A security researcher, Ian Carroll, used Anthropic’s Claude Opus 4.7 to bypass a firewall on Front Gate Tickets’ website and gain super-administrator access, enabling him to issue tickets of any value and access millions of customer and staff records. Carroll reported the findings to Front Gate, which stated the vulnerability was patched within 24 hours and that there was no evidence of exploitation, ticket impact, or compromise of customer information.

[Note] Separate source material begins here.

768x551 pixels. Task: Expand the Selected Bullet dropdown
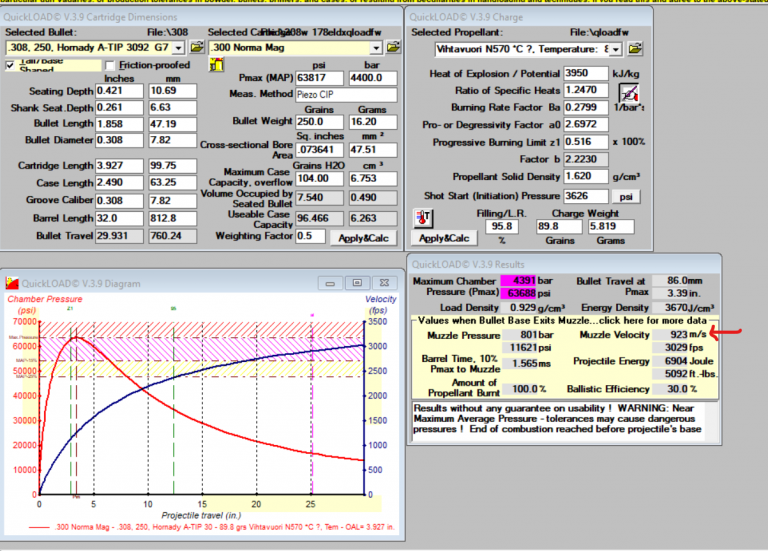coord(177,47)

Carroll, who is part of Anthropic’s Cyber Verification Program, said Claude autonomously generated key elements of the exploit technique, including a nested SQL query that evaded the firewall’s detection. The AI tool then wrote a script that displayed samples from a table of 500 databases containing exposed customer information, including names, emails, and mailing addresses.
Using the access gained, Carroll reset the password for a super-administrator account by retrieving a reset code stored in the site’s backend, effectively taking over the account. He demonstrated the ability to add high-value tickets, such as a $4,000 4-Day Platinum ticket for Bonnaroo, to a shopping cart as complimentary tickets.
Front Gate acknowledged the vulnerability and stated that the issue was identified via AI-assisted tools bypassing standard firewall security controls to access an internal API used by entry scanners at festival venues, not a consumer-facing system or public login portal. The company confirmed no evidence of prior exploitation or customer information compromise.
Carroll countered that Front Gate’s claims about safeguards and audit trails were uncertain, noting that he accessed the site via a public-facing login portal and that the company did not provide evidence the vulnerability had not been previously exploited. He also shared that Front Gate confirmed his findings after he provided a draft of his blog post prior to WIRED’s inquiry.